### What is being asked:
Every record here must be set down once more, precisely as it reads.

[Records contained in a dataset]
/---
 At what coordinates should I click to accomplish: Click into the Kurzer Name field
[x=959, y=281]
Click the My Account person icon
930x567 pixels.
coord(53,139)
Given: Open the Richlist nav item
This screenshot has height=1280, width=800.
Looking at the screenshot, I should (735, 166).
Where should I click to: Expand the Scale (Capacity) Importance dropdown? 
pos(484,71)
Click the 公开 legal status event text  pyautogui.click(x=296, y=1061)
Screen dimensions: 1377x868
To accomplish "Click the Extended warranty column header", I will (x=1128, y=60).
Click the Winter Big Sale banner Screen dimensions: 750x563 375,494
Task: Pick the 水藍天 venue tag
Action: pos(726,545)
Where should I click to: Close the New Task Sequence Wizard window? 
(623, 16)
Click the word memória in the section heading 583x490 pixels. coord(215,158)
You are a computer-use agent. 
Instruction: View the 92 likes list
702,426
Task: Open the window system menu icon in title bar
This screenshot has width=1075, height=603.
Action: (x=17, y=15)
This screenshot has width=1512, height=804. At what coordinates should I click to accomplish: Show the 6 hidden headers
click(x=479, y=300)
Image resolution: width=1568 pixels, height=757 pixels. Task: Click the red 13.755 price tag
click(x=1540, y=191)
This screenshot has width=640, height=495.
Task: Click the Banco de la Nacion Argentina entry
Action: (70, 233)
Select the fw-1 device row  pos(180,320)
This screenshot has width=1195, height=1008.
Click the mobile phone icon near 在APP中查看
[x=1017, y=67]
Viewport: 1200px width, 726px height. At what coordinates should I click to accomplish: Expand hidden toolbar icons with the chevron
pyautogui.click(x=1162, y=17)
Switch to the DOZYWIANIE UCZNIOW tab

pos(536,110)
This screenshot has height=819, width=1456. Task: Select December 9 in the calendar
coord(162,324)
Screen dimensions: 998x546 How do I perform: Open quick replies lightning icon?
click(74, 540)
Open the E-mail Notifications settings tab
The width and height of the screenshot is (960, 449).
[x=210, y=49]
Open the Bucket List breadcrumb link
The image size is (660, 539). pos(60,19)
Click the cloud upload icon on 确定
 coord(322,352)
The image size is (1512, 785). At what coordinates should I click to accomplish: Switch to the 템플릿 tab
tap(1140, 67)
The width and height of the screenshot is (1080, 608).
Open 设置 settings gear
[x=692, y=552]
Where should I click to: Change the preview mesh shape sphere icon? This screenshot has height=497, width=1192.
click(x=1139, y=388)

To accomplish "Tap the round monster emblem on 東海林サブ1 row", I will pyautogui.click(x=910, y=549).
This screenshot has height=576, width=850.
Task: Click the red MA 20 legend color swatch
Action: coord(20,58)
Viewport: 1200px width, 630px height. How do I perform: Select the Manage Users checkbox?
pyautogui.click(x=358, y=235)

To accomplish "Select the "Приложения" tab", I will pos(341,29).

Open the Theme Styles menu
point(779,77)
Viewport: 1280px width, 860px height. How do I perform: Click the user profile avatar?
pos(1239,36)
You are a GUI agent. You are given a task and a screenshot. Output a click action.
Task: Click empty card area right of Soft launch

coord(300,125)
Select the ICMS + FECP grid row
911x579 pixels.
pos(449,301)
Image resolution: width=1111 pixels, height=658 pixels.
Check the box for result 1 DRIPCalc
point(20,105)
\---
### Response area:
 At what coordinates should I click to accomplish: Click into the Kurzer Name field
[x=959, y=281]
Click the My Account person icon
930x567 pixels.
coord(53,139)
Given: Open the Richlist nav item
This screenshot has height=1280, width=800.
Looking at the screenshot, I should (735, 166).
Where should I click to: Expand the Scale (Capacity) Importance dropdown? 
pos(484,71)
Click the 公开 legal status event text  pyautogui.click(x=296, y=1061)
Screen dimensions: 1377x868
To accomplish "Click the Extended warranty column header", I will (x=1128, y=60).
Click the Winter Big Sale banner Screen dimensions: 750x563 375,494
Task: Pick the 水藍天 venue tag
Action: pos(726,545)
Where should I click to: Close the New Task Sequence Wizard window? 
(623, 16)
Click the word memória in the section heading 583x490 pixels. coord(215,158)
You are a computer-use agent. 
Instruction: View the 92 likes list
702,426
Task: Open the window system menu icon in title bar
This screenshot has width=1075, height=603.
Action: (x=17, y=15)
This screenshot has width=1512, height=804. At what coordinates should I click to accomplish: Show the 6 hidden headers
click(x=479, y=300)
Image resolution: width=1568 pixels, height=757 pixels. Task: Click the red 13.755 price tag
click(x=1540, y=191)
This screenshot has width=640, height=495.
Task: Click the Banco de la Nacion Argentina entry
Action: (70, 233)
Select the fw-1 device row  pos(180,320)
This screenshot has width=1195, height=1008.
Click the mobile phone icon near 在APP中查看
[x=1017, y=67]
Viewport: 1200px width, 726px height. At what coordinates should I click to accomplish: Expand hidden toolbar icons with the chevron
pyautogui.click(x=1162, y=17)
Switch to the DOZYWIANIE UCZNIOW tab

pos(536,110)
This screenshot has height=819, width=1456. Task: Select December 9 in the calendar
coord(162,324)
Screen dimensions: 998x546 How do I perform: Open quick replies lightning icon?
click(74, 540)
Open the E-mail Notifications settings tab
The width and height of the screenshot is (960, 449).
[x=210, y=49]
Open the Bucket List breadcrumb link
The image size is (660, 539). pos(60,19)
Click the cloud upload icon on 确定
 coord(322,352)
The image size is (1512, 785). At what coordinates should I click to accomplish: Switch to the 템플릿 tab
tap(1140, 67)
The width and height of the screenshot is (1080, 608).
Open 设置 settings gear
[x=692, y=552]
Where should I click to: Change the preview mesh shape sphere icon? This screenshot has height=497, width=1192.
click(x=1139, y=388)

To accomplish "Tap the round monster emblem on 東海林サブ1 row", I will pyautogui.click(x=910, y=549).
This screenshot has height=576, width=850.
Task: Click the red MA 20 legend color swatch
Action: coord(20,58)
Viewport: 1200px width, 630px height. How do I perform: Select the Manage Users checkbox?
pyautogui.click(x=358, y=235)

To accomplish "Select the "Приложения" tab", I will pos(341,29).

Open the Theme Styles menu
point(779,77)
Viewport: 1280px width, 860px height. How do I perform: Click the user profile avatar?
pos(1239,36)
You are a GUI agent. You are given a task and a screenshot. Output a click action.
Task: Click empty card area right of Soft launch

coord(300,125)
Select the ICMS + FECP grid row
911x579 pixels.
pos(449,301)
Image resolution: width=1111 pixels, height=658 pixels.
Check the box for result 1 DRIPCalc
point(20,105)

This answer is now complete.